[banner]

Summary and Analysis of Extension Program Evaluation in R

Salvatore S. Mangiafico

What are Estimated Marginal Means?

 

Estimated marginal means are means for groups that are adjusted for means of other factors in the model.  These may also be referred to as least square means.  In practice, these values can be determined for a wide variety of models.

 

Imagine a case where you are measuring the height of 7th-grade students in two classrooms and want to see if there is a difference between the two classrooms.  You are also recording the gender of the students, and at this age girls tend to be taller than boys.  Say classroom A happens to have far more girls than boys.  If you were to look at the mean height in the classrooms, you might find that classroom A had a higher mean, but this may not be an effect of the different classrooms, but because of the difference in the counts of boys and girls in each.  In this case, reporting estimated marginal means for the classrooms may give a more representative result.  Reporting estimated marginal means for studies where there are not equal observations for each combination of treatments is sometimes recommended.  We say the design of these studies is unbalanced.

 

The following example details this hypothetical example.  Looking at the means from the Summarize function in FSA, we might think there is a meaningful difference between the classrooms, with a mean height of 153.5 cm vs. 155.0 cm.  But looking at the estimated marginal means (emmeans), which are adjusted for the difference in boys and girls in each classroom, this difference disappears.  Each classroom has an estimated marginal mean of 153.5 cm, indicating the mean of classroom B was inflated due to the higher proportion of girls.

 

Note that the following example uses a linear model with the lm function.  Here, Height is being treated as an interval/ratio variable. 

 

This kind of analysis makes certain assumptions about the distribution of the data, but for simplicity, this example will ignore the need to determine that the data meet these assumptions.

 

Packages used in this chapter

 

The packages used in this chapter include:

•  FSA

•  psych

•  emmeans

•  car

 

The following commands will install these packages if they are not already installed:


if(!require(FSA)){install.packages("FSA")}
if(!require(psych)){install.packages("psych")}
if(!require(emmeans)){install.packages("emmeans")}
if(!require(car)){install.packages("car")}


Estimated marginal means example

 

Data = read.table(header=TRUE, stringsAsFactors=TRUE, text="

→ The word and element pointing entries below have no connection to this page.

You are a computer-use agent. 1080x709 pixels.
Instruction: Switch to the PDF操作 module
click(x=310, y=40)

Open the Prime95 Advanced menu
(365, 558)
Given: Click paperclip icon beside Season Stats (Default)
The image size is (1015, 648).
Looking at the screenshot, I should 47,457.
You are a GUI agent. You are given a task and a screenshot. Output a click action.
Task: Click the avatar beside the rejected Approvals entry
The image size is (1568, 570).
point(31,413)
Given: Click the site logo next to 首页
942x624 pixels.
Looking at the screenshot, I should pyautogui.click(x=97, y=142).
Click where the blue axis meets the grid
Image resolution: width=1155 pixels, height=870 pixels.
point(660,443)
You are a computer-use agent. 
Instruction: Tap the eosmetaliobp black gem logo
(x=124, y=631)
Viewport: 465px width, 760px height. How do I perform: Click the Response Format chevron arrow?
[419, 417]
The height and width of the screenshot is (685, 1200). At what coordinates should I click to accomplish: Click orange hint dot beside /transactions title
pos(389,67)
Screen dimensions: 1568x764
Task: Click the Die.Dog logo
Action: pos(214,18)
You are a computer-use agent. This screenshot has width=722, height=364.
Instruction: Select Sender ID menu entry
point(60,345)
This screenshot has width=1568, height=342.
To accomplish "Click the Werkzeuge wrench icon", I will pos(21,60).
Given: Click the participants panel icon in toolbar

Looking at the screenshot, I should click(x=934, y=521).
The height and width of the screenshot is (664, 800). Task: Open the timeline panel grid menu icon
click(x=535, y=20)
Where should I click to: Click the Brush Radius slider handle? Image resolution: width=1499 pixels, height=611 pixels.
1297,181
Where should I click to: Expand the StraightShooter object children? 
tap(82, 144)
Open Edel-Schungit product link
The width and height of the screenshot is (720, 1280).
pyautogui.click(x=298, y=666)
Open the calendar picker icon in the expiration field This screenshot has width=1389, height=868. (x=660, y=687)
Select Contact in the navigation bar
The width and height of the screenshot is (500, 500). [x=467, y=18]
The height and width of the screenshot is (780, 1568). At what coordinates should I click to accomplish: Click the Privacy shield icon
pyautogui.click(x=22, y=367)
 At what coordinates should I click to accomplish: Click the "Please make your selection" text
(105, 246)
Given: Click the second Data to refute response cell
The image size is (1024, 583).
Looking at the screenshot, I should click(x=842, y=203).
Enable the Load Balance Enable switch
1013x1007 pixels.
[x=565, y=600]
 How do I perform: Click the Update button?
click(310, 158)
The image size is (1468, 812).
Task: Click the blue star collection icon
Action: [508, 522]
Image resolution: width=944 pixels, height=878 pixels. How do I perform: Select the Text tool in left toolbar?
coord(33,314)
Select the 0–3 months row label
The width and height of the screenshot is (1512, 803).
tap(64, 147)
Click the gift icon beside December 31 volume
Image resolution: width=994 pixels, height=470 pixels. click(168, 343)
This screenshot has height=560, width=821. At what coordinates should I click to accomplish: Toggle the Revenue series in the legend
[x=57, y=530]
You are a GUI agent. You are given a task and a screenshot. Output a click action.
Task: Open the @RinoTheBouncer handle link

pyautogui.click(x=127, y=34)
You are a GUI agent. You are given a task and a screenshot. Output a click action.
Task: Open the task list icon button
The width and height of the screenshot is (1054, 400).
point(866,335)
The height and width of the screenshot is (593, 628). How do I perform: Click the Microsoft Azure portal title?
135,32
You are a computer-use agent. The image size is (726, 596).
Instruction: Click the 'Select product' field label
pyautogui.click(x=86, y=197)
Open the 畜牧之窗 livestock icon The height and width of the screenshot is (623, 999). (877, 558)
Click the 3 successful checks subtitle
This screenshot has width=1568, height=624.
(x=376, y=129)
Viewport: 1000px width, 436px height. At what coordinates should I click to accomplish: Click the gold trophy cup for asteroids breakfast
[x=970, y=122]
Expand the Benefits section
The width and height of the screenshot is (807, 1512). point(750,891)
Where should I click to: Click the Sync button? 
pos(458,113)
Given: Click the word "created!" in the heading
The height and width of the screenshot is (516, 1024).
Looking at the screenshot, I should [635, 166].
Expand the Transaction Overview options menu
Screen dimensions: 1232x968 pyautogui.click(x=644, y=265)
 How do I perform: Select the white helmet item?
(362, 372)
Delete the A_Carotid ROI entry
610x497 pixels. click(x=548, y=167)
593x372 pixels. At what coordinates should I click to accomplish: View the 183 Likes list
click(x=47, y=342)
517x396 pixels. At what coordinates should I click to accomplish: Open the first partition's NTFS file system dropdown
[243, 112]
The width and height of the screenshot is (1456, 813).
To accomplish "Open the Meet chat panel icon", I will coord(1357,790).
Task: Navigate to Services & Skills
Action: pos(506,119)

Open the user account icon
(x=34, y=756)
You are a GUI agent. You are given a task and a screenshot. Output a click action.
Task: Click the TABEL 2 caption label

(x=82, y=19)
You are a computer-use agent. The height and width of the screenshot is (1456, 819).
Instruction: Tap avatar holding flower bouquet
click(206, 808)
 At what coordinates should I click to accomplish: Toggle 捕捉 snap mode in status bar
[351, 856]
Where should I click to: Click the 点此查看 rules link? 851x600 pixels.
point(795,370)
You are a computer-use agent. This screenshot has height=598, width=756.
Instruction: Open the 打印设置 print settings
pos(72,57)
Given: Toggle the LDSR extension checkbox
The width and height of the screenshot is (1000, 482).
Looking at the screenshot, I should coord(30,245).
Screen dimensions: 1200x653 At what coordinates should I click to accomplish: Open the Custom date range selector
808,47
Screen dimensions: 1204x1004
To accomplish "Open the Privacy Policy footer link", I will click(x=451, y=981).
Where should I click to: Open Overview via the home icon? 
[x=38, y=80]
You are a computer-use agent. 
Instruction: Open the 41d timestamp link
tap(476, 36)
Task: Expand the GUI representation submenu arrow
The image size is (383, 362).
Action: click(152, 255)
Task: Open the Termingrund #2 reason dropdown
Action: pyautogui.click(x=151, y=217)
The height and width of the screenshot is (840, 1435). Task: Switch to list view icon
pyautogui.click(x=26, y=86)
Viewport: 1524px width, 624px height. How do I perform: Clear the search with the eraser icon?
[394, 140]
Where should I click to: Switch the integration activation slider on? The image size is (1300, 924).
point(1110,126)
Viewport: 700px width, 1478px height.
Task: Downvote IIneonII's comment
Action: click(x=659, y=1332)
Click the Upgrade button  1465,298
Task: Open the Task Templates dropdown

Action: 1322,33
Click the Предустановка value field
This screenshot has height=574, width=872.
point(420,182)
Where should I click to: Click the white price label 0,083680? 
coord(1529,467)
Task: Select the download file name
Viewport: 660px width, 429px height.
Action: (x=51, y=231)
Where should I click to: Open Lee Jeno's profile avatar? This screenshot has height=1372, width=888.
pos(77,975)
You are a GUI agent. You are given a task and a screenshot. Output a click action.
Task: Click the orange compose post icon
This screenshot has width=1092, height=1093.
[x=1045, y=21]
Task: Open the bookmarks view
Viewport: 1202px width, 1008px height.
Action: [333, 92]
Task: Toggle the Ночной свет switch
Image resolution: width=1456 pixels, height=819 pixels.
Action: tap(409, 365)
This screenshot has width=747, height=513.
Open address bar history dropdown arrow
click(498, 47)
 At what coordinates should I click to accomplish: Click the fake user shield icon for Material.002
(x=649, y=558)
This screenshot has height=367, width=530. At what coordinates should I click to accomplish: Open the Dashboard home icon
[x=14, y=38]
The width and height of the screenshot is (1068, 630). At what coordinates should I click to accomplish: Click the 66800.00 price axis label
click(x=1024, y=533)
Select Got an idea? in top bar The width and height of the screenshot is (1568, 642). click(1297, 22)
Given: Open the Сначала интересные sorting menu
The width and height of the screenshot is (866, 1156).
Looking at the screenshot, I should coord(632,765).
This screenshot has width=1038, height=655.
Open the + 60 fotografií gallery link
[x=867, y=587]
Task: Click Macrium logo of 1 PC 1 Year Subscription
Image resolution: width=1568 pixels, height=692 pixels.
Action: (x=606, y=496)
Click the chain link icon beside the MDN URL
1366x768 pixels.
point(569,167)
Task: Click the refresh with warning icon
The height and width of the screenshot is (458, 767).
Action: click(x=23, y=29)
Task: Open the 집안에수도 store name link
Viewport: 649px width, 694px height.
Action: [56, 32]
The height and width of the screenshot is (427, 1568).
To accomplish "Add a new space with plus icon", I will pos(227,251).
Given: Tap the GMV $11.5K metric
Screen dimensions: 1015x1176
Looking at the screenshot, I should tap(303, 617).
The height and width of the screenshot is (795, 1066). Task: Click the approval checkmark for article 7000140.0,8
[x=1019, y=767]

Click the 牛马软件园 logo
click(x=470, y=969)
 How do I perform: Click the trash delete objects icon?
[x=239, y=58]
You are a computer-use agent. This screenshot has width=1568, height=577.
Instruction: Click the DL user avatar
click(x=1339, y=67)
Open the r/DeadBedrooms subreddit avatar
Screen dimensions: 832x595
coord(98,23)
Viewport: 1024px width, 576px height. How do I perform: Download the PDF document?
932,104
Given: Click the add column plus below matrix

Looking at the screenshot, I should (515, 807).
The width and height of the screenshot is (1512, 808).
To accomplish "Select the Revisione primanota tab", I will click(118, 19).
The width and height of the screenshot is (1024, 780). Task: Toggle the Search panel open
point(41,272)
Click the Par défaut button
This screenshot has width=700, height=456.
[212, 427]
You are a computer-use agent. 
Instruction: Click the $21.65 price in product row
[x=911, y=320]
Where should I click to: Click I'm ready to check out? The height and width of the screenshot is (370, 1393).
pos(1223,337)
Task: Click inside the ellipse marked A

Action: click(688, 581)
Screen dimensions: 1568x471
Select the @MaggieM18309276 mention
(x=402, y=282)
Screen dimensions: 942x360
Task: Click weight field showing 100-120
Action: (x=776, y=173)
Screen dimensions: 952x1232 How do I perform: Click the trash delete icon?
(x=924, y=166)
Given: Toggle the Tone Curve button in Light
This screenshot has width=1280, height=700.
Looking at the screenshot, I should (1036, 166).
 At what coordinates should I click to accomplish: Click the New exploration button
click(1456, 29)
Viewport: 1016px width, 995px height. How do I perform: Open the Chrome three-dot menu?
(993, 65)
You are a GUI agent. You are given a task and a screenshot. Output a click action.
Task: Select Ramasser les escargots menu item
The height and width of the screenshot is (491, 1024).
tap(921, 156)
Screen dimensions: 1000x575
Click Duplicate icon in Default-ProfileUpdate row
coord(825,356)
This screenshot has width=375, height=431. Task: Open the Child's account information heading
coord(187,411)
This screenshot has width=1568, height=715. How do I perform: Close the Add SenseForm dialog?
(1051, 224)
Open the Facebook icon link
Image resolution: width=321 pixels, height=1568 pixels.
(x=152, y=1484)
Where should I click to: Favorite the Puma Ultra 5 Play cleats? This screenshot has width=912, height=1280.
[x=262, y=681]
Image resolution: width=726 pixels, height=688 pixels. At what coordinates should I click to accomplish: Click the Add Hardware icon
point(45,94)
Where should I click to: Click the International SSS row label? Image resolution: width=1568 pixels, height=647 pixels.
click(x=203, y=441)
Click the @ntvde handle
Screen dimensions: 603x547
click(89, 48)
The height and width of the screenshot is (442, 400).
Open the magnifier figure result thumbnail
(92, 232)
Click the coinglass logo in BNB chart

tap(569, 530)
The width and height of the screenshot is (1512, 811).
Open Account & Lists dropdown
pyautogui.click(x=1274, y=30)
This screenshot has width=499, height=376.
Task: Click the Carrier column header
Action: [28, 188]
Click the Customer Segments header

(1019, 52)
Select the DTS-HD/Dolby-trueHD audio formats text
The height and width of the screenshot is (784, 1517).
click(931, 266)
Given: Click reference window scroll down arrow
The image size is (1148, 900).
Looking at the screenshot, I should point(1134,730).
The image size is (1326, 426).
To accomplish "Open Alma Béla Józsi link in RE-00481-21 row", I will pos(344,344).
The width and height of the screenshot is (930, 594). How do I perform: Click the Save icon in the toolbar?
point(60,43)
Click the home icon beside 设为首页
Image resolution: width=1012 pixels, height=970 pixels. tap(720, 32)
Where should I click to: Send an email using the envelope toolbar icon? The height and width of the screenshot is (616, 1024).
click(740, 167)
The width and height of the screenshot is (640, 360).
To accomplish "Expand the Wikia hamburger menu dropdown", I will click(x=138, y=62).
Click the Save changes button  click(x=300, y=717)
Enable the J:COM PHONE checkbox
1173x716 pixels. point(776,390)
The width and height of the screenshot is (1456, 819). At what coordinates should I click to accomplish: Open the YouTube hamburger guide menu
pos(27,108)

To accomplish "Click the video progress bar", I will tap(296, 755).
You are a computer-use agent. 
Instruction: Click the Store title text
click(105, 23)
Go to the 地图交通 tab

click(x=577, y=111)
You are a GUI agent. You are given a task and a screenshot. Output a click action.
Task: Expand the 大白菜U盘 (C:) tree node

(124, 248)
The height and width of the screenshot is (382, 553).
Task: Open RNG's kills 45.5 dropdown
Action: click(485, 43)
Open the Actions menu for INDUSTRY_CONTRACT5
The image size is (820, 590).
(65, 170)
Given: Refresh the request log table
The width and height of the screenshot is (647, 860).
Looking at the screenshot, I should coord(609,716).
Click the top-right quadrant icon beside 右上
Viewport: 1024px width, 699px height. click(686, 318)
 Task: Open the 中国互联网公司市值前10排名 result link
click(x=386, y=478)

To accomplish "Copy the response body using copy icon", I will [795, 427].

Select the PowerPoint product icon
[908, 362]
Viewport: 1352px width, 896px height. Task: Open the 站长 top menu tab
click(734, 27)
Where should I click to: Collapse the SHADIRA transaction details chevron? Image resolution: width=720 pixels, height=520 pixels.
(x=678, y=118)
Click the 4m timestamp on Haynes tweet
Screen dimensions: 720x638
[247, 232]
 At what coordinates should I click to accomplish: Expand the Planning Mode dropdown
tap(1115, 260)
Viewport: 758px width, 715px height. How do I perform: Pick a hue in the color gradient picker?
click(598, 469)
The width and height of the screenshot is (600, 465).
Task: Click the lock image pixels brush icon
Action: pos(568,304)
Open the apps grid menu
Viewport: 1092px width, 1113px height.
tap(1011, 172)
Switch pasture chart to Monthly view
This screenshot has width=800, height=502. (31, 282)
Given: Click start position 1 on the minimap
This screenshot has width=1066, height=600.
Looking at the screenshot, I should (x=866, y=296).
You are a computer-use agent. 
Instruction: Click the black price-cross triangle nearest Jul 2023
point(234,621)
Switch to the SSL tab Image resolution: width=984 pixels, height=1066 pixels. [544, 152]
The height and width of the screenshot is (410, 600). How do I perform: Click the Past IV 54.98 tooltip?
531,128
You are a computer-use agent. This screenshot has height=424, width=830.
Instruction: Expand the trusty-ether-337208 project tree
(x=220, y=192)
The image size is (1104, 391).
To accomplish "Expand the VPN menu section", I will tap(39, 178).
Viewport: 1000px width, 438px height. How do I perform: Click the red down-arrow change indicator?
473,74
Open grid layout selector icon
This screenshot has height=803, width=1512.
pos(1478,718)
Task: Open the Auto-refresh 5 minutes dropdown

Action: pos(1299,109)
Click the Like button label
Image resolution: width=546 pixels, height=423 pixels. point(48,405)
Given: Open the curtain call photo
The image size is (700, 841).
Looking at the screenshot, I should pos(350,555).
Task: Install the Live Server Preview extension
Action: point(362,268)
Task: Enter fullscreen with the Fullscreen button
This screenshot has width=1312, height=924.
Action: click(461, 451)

 Classroom  Gender    Height
 A          Male    151
 A          Male    150
 A          Male    152
 A          Male    149
 A          Female  155
 A          Female  156
 A          Female  157
 A          Female  158
 B          Male    151
 B          Male    150
 B          Female  155
 B          Female  156
 B          Female  157
 B          Female  158
 B          Female  156
 B          Female  157
")


###  Check the data frame

library(psych)

headTail(Data)

str(Data)

summary(Data)



Arithmetic means


library(FSA)

Summarize(Height ~ Classroom,
          data=Data,
          digits=3)

 

  Classroom n nvalid  mean    sd min    Q1 median    Q3 max percZero
1         A 8      8 153.5 3.423 149 150.8  153.5 156.2 158        0
2         B 8      8 155.0 2.928 150 154.0  156.0 157.0 158        0


Estimated marginal means


model = lm(Height ~ Classroom + Gender + Classroom:Gender,
           data = Data)

library(emmeans)

emmeans(model,
        ~ Classroom)


Classroom emmean    SE df lower.CL upper.CL
 A            154 0.408 12      153      154
 B            154 0.471 12      152      155


In this particular case, the emmeans output truncates the significant digits, so we’ll just convert it to a data frame to see the values more precisely.


marginal = emmeans(model, ~ Classroom)

as.data.frame(marginal)


 Classroom emmean        SE df lower.CL upper.CL
 A          153.5 0.4082483 12 152.6105 154.3895
 B          153.5 0.4714045 12 152.4729 154.5271


Note that an analysis of variance also would have told us that there is a difference between levels of Gender, but not between levels of Classroom.


library(car)

Anova(model)


Anova Table (Type II tests)

              Sum Sq Df F value    Pr(>F)   
Classroom          0  1     0.0         1   
Gender           126  1    94.5 4.857e-07 ***
Classroom:Gender   0  1     0.0         1   
Residuals         16 12